Her entry to newspapers came in 1986 when a friend saw an advert in the Sentinel for an accountant to work in the front office at the newspaper.

“I met Miss McDonald, then owner Howard Mitchell’s sister-in-law. She told me I had to straighten out the books,” said Sandra.

At the time the Sentinel had its own press in the back of the building, printing the newspaper and commercial printing as well.

After getting the ship back onto an even keel, Sandra settled into a lengthy career at the Sentinel, becoming the newspaper’s first general manager in 1990.

Black Press, the newspaper’s current owner, made numerous offers to purchase the Sentinel, which were rebuffed by Mitchell, until 1995 when he finally sold the newspaper.

“Black Press wanted me to stay on after the sale went through, and they offered me the position of publisher. The newspaper had never had a publisher before,” said Sandra.

She said the Sentinel kept plodding along, growing and contracting along with Kitimat, until the newspaper was downsized, with printing of the newspaper moved to Williams Lake.

Kitimat was undergoing downsizing as well, with the loss of Methanex and Eurocan, a shrinking tax base and a dwindling community.

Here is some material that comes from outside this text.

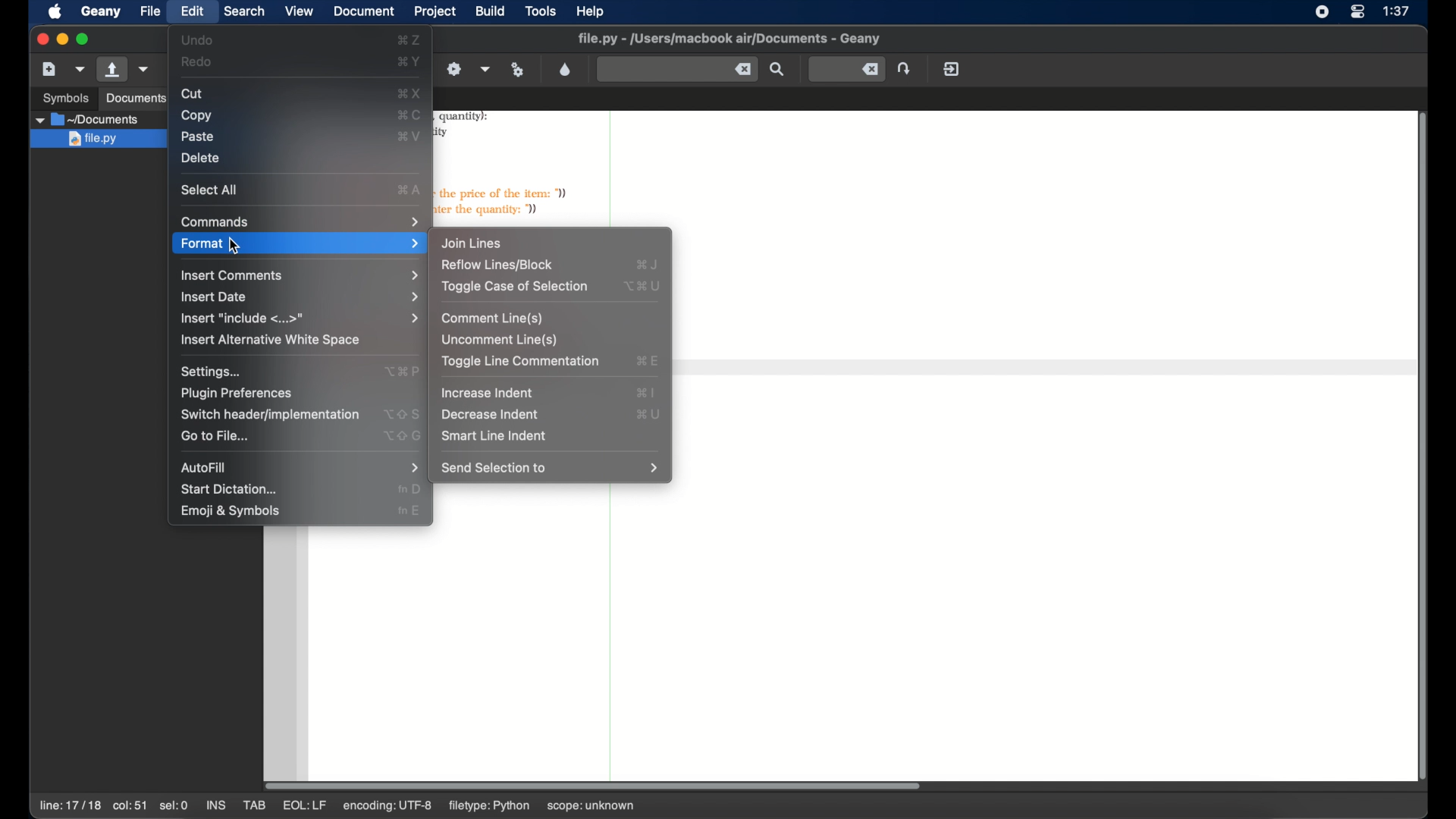 The image size is (1456, 819). I want to click on format, so click(297, 244).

“All of a sudden, we were a one-industry town, and the importance of the symbiotic relationship between Kitimat and Alcan became even more apparent,” said Sandra. “Alcan has been the town’s backbone – even though a lot of people don’t like hearing it, without them we wouldn’t exist.”

She said it also became very apparent how important it was for residents and businesses to spend their money in Kitimat, to keep the money in the town.

When Alcan automated the Kemano power station, closing down the town in 2000, 176 families were suddenly left without a source of income.

“Everyone in Kitimat realized that what had happened in Kemano could also happen here,” said Sandra. “The saddest part of the bust was seeing two schools closing down in the community.”

Eventually, in 2010 when she’d had enough, she retired from the Sentinel and began volunteering. Tragedy stuck a year later when her daughter Emma died six months after having given birth to her daughter.

Even though her son-in-law and granddaughter moved out of Kitimat, she still regularly video chats with her granddaughter.

She now focuses on volunteering, something she says is vital for the town.

“Volunteers keep everything ticking over in Kitimat, even though there is a very small group of people who do all the work,” said Sandra.

“The expression goes: if you want something done, give it to someone to do who’s already busy.”

She said she tries not to do too much volunteering, in case she becomes jaded.